◆ **WORK REQUEST**
What is the count of lines in the material below that hold "computer"? Answer with only that number.

◆ **DATASET CONTENT**
+-------+
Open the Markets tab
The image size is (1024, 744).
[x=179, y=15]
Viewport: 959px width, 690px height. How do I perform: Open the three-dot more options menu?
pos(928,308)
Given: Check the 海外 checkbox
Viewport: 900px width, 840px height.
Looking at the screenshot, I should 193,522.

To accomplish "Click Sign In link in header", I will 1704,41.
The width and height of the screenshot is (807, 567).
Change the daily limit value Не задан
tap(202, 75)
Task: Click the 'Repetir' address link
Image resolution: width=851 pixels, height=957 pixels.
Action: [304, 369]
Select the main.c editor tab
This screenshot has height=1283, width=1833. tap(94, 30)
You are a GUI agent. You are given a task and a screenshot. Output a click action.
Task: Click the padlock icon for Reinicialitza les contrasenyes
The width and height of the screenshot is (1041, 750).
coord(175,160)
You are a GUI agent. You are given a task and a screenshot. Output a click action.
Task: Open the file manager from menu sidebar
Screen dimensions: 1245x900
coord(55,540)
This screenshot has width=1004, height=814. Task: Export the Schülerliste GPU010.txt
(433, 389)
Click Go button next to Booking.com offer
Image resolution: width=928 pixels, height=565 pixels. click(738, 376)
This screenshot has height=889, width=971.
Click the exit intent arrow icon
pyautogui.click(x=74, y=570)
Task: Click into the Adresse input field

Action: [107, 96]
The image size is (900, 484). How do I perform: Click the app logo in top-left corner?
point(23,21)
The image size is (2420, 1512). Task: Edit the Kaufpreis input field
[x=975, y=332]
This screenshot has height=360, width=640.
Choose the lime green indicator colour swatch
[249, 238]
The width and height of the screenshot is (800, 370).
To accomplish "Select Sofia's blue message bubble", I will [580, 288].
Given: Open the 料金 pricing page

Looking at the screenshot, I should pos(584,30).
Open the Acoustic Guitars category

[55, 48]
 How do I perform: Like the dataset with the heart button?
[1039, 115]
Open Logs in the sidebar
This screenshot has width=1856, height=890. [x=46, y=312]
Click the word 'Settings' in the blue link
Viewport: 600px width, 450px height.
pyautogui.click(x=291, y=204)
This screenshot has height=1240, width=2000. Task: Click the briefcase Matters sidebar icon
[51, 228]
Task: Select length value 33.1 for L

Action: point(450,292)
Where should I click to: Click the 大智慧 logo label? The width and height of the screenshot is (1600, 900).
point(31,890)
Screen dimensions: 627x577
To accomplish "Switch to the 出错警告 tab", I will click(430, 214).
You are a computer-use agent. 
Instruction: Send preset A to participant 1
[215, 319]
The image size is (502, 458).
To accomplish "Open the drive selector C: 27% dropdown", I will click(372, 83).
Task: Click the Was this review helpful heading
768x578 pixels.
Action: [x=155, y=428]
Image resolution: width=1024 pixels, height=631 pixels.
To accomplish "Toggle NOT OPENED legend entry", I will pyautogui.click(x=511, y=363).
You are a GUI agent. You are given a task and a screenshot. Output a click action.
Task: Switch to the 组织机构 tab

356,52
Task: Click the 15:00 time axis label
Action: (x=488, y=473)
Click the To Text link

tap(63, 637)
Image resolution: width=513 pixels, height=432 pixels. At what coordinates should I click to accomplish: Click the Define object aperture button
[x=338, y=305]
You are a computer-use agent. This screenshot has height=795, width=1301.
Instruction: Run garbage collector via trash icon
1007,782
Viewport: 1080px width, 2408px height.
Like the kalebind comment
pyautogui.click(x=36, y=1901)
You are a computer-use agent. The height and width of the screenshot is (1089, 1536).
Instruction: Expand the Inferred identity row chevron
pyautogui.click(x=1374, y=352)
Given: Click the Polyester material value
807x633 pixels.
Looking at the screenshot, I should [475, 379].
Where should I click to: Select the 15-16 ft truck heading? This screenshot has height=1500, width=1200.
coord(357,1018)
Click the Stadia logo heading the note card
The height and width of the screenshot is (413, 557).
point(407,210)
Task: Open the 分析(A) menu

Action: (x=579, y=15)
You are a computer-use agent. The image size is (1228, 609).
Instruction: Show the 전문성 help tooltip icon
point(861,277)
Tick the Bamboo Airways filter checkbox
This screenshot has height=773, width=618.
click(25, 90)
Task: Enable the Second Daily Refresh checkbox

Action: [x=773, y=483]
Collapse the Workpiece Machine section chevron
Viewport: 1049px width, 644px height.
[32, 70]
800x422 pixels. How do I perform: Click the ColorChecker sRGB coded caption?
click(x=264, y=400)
+-------+
◆ **RESPONSE TO THIS EXERCISE**
4